He arrived from Haifa at age eight, an Israeli kid dropped into the United States with a family and not much else. He ended up at Hillsborough High School in central New Jersey, where he became a founding member of the debate club. It is a tidy little detail that explains a great deal. A boy who builds the argument club from scratch tends to grow into an adult who builds journals, institutes, and book-length disputes between dead philosophers.
The intellectual turn came at the University of Chicago, in the Committee on Social Thought, the famously demanding interdisciplinary program that has a habit of producing public intellectuals rather than narrow specialists. He took a master's and a PhD there after an undergraduate degree in political science at American University. The Committee's house style runs all the way through his work: start with the big books, the Aristotle and the Burke, and only then turn to the budget footnotes.
Before he was known mainly as a constitutional thinker, Levin spent the 2000s inside the machinery of government. He worked as a congressional staffer at the member, committee, and leadership levels. He ran the President's Council on Bioethics as executive director, a job that put him at the table for the stem-cell and cloning fights of the era. Then he served as a special assistant to President George W. Bush on the domestic policy staff. He has seen how the sausage is made, which is partly why he writes about institutions with the patience of someone who knows they are slow on purpose.
In 2009 he did the thing that made his name. He founded National Affairs, a quarterly journal of essays on domestic policy, political economy, and the deeper questions underneath them. The bet was unfashionable: that serious people still wanted long, careful arguments, and that a magazine could be both rigorous and readable. It worked. Jonathan Chait, no ally, called Levin "probably the most influential conservative intellectual of the Obama era." Ross Douthat tagged him as the leader of the "reform conservative" movement, the loose group of writers trying to aim conservative policy at the actual worries of middle-class families rather than at slogans.
His books trace a single, stubborn preoccupation: the institutions and ideas that hold a free society together. The Great Debate (2014) stages an extended argument between Edmund Burke and Thomas Paine and shows how those two 18th-century pamphleteers quietly drew the map of the modern left and right. The Fractured Republic (2016) diagnoses an America stuck in nostalgia, fighting over a 1960s that is not coming back. A Time to Build (2020) makes the case that the country's crisis is really a crisis of institutions, and that the fix is to treat them as formative places rather than stages for personal branding.
Then came American Covenant in 2024, his most ambitious argument yet. The thesis cuts hard against the mood of the moment. Where most people look at a polarized country and blame the Constitution, Levin says the Constitution was built for exactly this.

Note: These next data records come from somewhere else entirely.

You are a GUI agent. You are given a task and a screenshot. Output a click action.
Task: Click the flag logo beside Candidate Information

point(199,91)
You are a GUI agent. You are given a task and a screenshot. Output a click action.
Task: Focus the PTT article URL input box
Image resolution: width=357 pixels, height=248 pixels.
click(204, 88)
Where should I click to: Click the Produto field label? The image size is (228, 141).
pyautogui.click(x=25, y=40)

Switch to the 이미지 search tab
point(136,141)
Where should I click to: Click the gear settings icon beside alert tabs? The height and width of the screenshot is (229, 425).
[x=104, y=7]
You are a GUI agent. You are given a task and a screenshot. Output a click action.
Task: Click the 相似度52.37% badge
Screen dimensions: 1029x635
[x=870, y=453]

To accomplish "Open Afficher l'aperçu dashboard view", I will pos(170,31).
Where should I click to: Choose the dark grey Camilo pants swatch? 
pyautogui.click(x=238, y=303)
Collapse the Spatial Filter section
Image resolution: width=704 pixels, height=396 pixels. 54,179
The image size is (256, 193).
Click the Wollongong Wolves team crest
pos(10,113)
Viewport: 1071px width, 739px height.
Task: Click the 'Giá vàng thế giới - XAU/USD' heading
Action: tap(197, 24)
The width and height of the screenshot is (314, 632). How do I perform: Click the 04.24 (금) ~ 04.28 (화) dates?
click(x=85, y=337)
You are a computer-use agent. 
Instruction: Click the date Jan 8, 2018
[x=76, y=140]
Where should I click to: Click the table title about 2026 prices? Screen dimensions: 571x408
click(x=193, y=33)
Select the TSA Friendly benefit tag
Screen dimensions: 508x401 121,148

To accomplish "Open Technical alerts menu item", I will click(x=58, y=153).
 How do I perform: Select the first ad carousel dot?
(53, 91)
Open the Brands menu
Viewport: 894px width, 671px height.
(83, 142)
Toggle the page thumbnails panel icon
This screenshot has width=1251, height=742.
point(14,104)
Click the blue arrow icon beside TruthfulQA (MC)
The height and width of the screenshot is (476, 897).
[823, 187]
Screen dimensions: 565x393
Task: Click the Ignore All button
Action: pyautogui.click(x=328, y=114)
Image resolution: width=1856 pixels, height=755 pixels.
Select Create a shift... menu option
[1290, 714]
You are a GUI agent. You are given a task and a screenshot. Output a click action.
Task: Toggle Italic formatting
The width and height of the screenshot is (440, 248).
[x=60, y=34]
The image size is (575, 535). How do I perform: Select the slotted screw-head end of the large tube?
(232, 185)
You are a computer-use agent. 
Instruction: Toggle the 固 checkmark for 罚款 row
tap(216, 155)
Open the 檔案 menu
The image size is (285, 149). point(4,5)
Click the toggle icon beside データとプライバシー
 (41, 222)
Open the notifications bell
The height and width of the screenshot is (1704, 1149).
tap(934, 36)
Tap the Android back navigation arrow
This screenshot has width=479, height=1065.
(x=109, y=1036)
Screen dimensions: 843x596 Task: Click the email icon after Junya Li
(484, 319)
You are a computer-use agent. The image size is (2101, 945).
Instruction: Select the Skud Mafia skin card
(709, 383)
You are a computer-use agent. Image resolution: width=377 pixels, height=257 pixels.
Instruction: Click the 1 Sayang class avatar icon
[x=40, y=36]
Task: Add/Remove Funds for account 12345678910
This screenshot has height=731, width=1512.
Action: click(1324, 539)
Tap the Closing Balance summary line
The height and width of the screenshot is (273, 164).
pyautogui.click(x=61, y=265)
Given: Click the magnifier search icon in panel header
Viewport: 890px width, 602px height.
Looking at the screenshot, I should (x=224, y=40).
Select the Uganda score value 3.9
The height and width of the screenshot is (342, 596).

It was designed, he argues, to let a divided society disagree out loud and still govern itself, to "compel disparate factions to work together." A contract, he says, is transactional; a covenant describes a relationship. He would rather Americans negotiate than win, and he thinks the founders felt the same way.
That is the through-line from the bioethics council to the op-ed page. Levin believes politics is downstream of political philosophy, "much better understood when it's understood in light of political philosophy." He is temperamentally a Burkean, suspicious of the clean sweep, partial to reform over revolution, convinced that the spaces between the individual and the state are where a society actually lives. He is also, against the odds and against the headlines, hopeful, which in current Washington counts as the most contrarian position of all.